Possible Memory Leak?
We are using the d3 module 1.23.1 to create thumbnails for images with code like the following:
this.gm(originalStream, 'someImage.jpg')
.options({ timeout: 15000 })
.autoOrient()
.unsharp(0, 0.5)
.resize(250, 500, '>')
.stream('jpg', (err: Error, stdout: any) => {
if (err) {
return reject(err)
}
const someOutputStream = // create output stream
stdout
.pipe(someOutputStream)
.on('finish', resolve)
.on('error', reject)
})
When calling this code multiple times, it seems that d3 stores some buffer references and we have get a memory leak. This is how a diff between two heapsnapshots looks like:

Do we have to do some cleanup to finally free resources?
@robaca did you resolve this? We ran into the same thing.
Hi @hymair we stopped using the module at that time in favor of directly spawning the executable.
Thanks for the quick reply @robaca!
Do you keep the process running once spawned or you exit after each operation? Can you maybe share a code snippet?

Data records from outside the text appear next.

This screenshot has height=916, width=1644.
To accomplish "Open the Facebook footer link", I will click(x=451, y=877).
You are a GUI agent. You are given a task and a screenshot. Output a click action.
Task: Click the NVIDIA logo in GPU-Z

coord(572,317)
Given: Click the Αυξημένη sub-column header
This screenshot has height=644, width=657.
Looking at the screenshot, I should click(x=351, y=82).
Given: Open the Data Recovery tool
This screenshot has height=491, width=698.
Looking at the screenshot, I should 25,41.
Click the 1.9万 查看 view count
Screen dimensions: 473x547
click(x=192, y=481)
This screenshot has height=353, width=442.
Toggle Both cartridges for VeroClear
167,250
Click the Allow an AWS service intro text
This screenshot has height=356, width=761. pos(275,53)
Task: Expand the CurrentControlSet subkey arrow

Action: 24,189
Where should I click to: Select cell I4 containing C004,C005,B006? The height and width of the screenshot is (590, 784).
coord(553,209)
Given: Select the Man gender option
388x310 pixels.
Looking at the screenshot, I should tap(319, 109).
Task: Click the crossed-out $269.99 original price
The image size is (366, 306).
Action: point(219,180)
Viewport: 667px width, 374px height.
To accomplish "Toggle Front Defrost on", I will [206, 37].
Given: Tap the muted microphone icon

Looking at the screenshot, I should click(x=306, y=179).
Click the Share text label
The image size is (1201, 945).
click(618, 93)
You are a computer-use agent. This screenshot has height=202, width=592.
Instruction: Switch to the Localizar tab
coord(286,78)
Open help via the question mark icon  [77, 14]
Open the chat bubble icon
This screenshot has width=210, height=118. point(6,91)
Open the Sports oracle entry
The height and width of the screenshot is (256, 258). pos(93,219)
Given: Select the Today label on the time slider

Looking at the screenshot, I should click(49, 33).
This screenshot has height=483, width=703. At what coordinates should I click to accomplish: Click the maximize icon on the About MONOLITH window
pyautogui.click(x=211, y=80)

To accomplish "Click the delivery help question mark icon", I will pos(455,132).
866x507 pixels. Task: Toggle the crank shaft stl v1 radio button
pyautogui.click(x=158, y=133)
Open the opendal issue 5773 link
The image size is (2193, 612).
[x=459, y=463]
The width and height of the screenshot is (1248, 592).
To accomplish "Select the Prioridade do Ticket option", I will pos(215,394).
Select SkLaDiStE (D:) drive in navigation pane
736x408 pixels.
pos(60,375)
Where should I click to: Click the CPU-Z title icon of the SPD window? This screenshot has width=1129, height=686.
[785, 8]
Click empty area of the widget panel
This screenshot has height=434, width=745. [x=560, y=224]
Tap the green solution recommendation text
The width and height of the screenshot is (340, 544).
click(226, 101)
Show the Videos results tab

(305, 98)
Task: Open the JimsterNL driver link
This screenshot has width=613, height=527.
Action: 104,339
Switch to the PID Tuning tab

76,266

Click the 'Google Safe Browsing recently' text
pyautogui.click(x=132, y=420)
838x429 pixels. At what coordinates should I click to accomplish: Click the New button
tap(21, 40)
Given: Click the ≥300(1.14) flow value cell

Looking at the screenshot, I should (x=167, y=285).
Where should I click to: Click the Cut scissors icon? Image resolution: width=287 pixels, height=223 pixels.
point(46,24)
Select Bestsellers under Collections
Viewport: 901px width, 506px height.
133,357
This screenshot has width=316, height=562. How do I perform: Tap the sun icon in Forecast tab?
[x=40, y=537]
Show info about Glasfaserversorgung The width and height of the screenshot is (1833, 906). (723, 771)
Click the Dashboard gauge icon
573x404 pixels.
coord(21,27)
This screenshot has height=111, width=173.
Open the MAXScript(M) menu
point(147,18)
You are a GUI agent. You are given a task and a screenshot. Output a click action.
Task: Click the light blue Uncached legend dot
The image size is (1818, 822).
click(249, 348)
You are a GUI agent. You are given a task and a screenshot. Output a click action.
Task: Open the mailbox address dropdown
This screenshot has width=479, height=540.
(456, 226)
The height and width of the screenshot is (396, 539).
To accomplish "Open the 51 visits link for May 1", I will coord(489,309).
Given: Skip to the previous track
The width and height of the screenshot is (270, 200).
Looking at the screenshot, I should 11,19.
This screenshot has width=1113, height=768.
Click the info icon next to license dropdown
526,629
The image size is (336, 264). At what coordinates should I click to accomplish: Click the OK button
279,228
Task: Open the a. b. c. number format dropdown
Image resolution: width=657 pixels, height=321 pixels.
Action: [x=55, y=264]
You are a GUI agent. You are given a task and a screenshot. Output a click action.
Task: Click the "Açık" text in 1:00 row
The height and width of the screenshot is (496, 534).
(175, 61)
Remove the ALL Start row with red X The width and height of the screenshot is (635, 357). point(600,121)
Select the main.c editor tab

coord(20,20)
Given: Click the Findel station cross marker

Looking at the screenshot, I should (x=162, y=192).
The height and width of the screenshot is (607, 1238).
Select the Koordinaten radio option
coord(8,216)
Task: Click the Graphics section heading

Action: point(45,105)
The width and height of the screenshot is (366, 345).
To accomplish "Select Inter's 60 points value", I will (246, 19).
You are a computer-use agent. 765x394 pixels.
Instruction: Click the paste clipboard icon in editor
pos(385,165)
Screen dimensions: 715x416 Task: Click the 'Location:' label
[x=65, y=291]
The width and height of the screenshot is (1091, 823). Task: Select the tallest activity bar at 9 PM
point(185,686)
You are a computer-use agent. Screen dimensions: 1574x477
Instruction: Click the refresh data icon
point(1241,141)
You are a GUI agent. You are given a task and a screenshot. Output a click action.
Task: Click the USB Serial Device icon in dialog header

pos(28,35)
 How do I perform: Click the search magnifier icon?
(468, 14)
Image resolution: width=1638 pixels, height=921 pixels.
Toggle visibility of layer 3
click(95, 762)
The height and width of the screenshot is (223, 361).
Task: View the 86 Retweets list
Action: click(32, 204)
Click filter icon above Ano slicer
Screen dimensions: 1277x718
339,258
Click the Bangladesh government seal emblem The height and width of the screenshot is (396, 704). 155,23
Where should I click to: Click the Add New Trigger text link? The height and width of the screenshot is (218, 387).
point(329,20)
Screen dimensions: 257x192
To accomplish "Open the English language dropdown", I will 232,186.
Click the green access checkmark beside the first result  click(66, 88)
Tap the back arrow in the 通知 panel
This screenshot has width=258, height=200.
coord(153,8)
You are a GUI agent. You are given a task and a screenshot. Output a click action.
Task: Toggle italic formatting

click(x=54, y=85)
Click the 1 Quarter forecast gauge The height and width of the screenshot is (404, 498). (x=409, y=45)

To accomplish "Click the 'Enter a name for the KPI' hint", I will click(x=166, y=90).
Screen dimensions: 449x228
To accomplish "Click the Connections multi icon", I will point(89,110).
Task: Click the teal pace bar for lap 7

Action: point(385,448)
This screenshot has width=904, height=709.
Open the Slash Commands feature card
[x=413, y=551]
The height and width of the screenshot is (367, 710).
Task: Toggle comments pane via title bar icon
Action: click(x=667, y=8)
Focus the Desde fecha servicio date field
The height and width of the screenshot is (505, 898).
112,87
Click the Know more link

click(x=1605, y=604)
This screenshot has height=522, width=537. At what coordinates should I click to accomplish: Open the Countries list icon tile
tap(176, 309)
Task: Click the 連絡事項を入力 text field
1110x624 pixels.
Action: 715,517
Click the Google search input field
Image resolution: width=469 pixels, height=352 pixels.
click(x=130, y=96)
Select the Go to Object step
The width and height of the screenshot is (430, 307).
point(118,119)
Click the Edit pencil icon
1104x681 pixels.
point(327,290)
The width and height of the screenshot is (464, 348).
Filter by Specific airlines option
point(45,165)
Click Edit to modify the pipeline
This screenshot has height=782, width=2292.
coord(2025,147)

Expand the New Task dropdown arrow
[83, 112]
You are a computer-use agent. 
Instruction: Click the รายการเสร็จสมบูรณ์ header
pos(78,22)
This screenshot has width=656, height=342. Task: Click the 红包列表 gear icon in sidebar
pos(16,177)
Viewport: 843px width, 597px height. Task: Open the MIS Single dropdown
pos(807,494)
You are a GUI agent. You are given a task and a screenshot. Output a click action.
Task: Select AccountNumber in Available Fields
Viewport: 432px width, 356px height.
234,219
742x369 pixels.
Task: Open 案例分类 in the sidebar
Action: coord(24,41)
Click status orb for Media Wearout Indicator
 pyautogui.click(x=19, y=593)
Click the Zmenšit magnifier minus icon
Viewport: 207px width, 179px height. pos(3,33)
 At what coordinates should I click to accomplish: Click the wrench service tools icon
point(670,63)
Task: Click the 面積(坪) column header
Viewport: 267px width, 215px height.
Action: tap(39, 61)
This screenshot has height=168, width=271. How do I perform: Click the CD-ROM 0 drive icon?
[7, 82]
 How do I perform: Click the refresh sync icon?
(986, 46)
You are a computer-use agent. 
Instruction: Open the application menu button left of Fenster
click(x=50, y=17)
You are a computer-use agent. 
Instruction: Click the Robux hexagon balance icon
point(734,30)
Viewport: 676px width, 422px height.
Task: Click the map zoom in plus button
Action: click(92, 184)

I was using this package to convert a pdf to an image. Here's what worked for me by spawning the executable directly:
import { spawn } from 'child_process'
/**
* Converts a PDF buffer to a JPEG buffer with all pages concatenated vertically
* @param pdfBuffer - The input PDF buffer
* @returns Promise resolving to the JPEG buffer
*/
export async function pdfToImage(pdfBuffer: Buffer): Promise<Buffer> {
return new Promise<Buffer>((resolve, reject) => {
// Spawn convert process reading from stdin and writing to stdout
const convert = spawn('convert', [
'-density',
'300',
'-quality',
'100',
'-append',
'pdf:-', // Read from stdin
'jpeg:-', // Write to stdout
])
const chunks: Buffer[] = []
let errorOutput = ''
// Collect output data
convert.stdout.on('data', (chunk) => {
chunks.push(Buffer.from(chunk))
})
// Collect error messages
convert.stderr.on('data', (chunk) => {
errorOutput += chunk.toString()
})
// Handle errors spawning the process
convert.on('error', (error) => {
reject(
new Error(`Failed to spawn convert process: ${error.message}`),
)
})
// Handle process completion
convert.on('exit', (code) => {
if (code !== 0) {
reject(
new Error(
`Convert process failed with code ${code}: ${errorOutput}`,
),
)
return
}
resolve(Buffer.concat(chunks))
})
// Write PDF data to stdin and close it
convert.stdin.write(pdfBuffer)
convert.stdin.end()
})
}
Can't tell much more as it's some time ago and I do not have access to that code any more. But if I remember correctly, we worked on files as we had some issues stdin/stdout in certain situations (like signed PDFs etc).